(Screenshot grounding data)
>>>>>

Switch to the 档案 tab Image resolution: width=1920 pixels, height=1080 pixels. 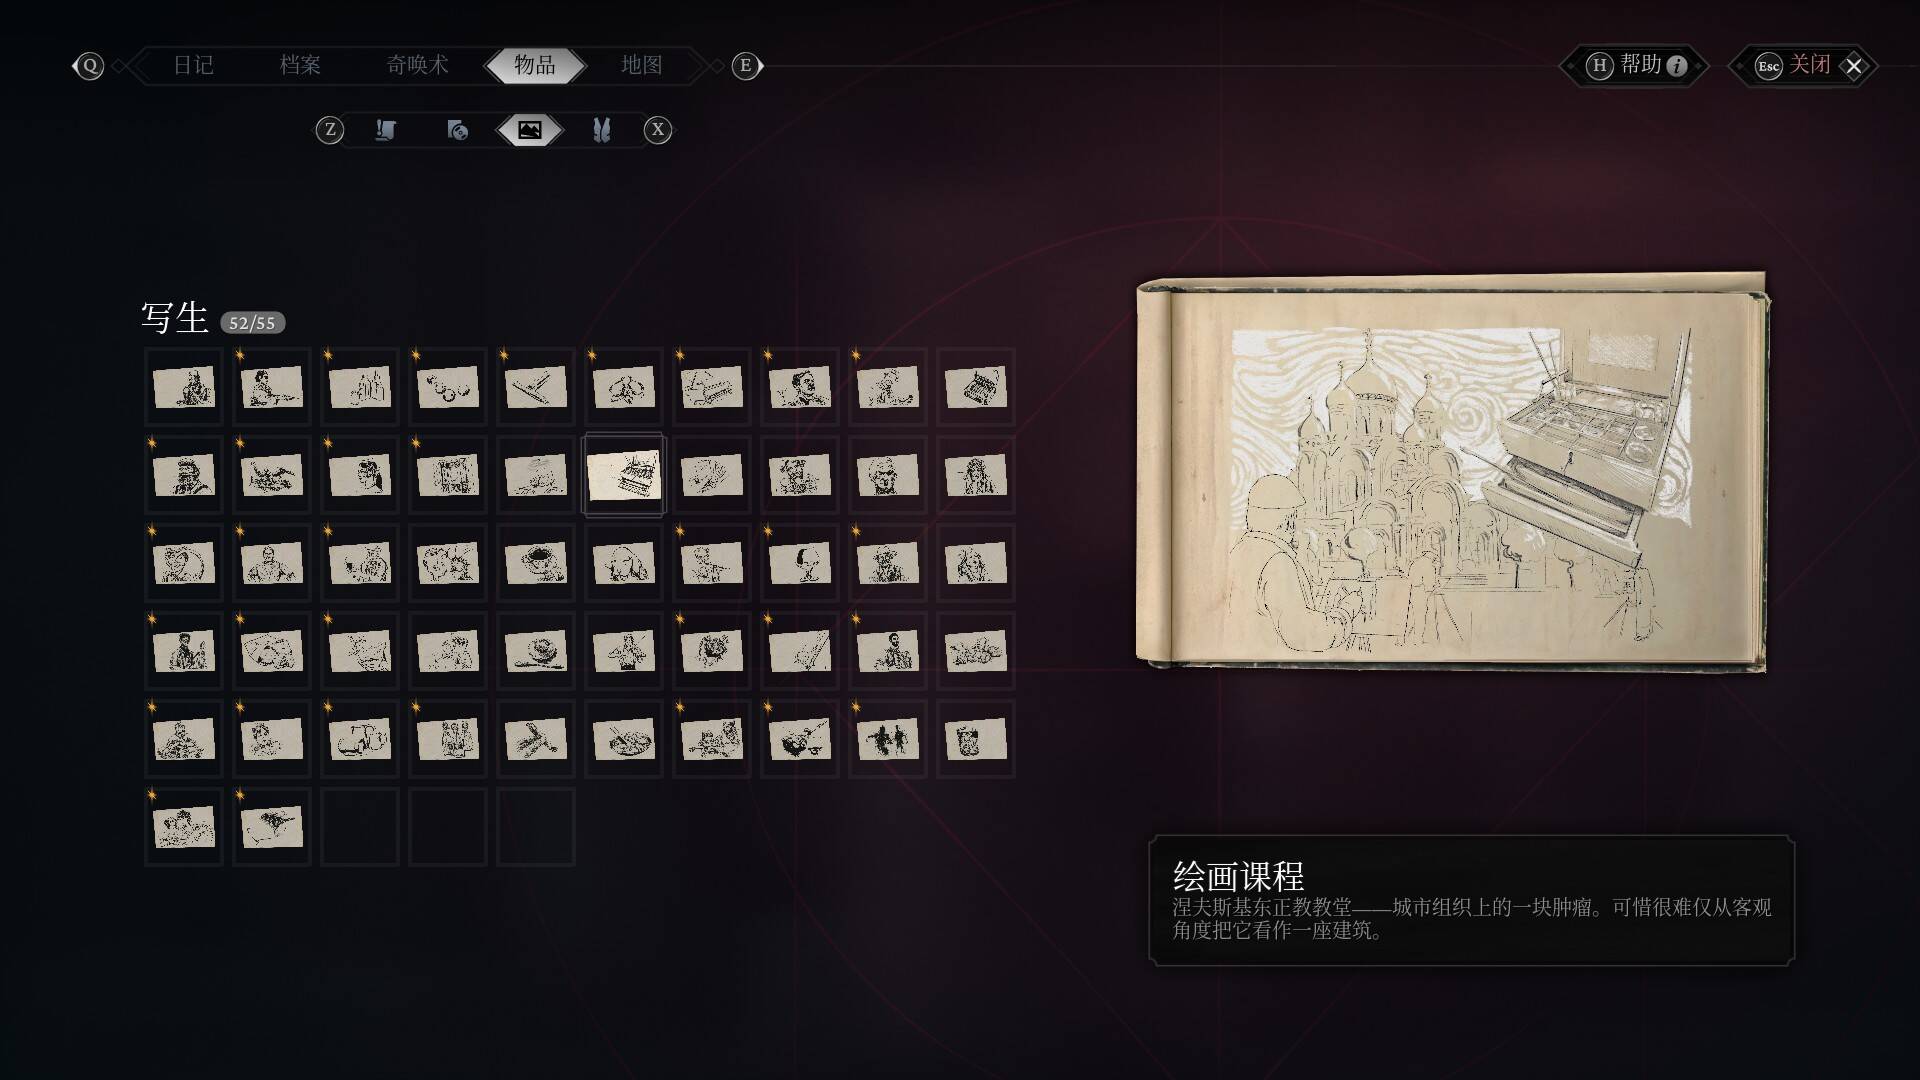pos(300,65)
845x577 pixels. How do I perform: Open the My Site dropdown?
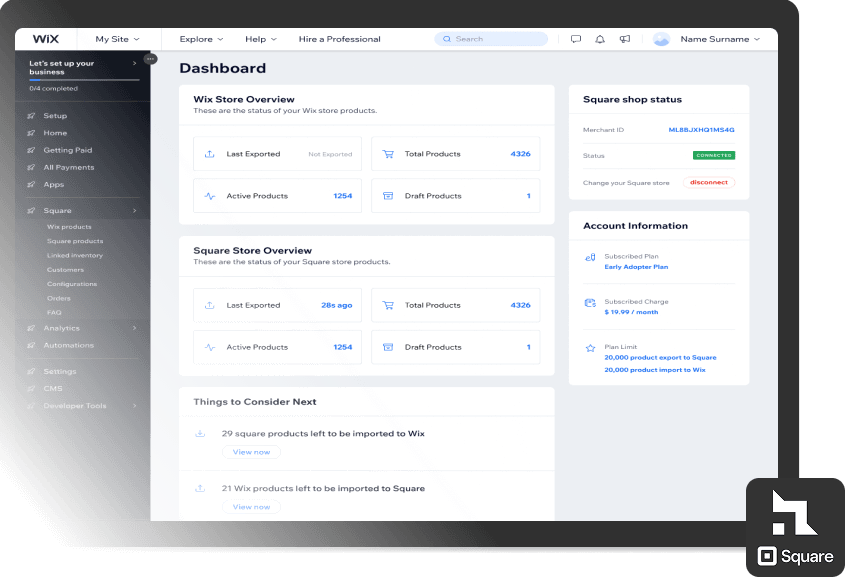(116, 38)
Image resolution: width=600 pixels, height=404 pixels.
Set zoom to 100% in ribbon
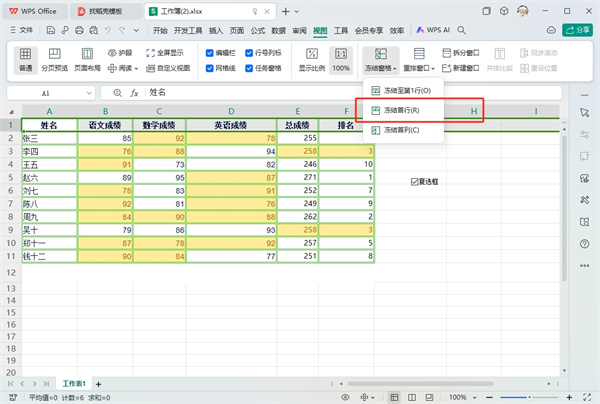[341, 59]
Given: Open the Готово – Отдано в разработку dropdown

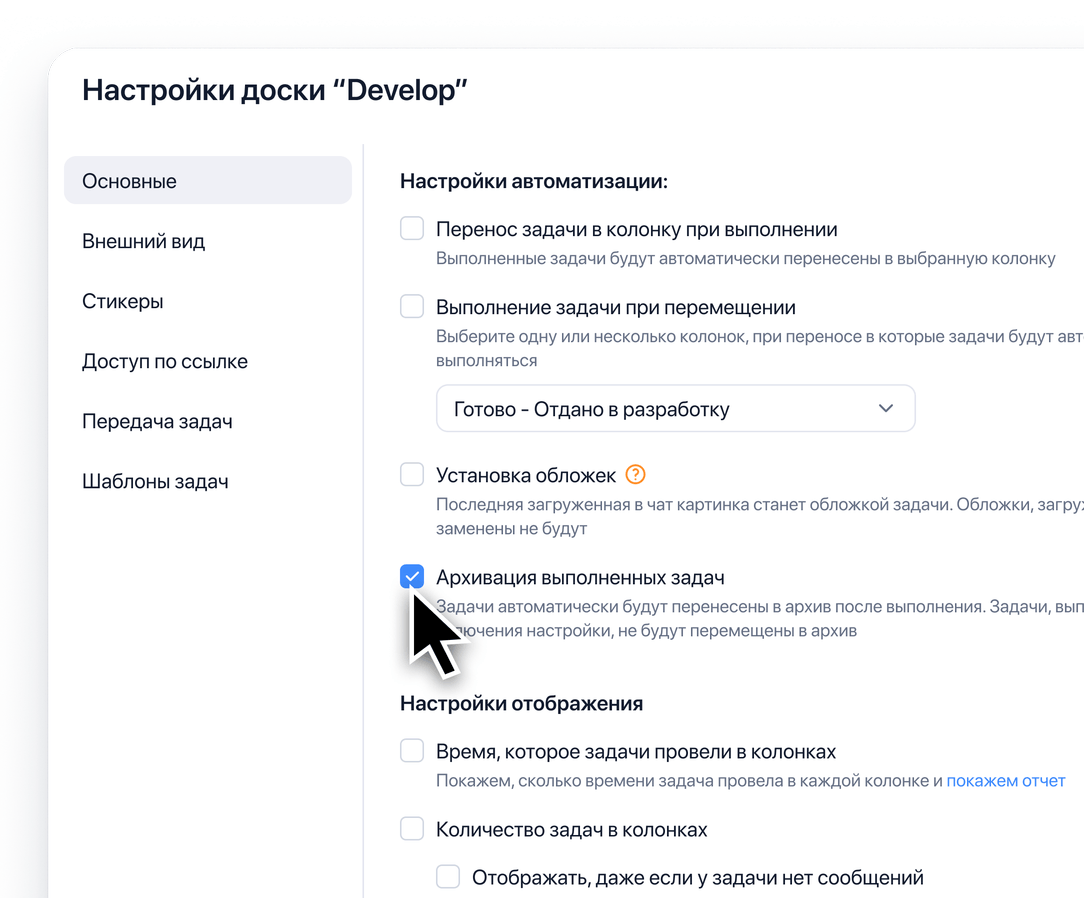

<<<<<

WORK TASK ▸ At the line containing "Image resolution: width=600", begin reproducing the entries word for word, and continue through their last line. Leave out the pictures.

RESPONSE BOX ▸
Image resolution: width=600 pixels, height=404 pixels.
Set zoom to 100% in ribbon
[341, 59]
Given: Open the Готово – Отдано в разработку dropdown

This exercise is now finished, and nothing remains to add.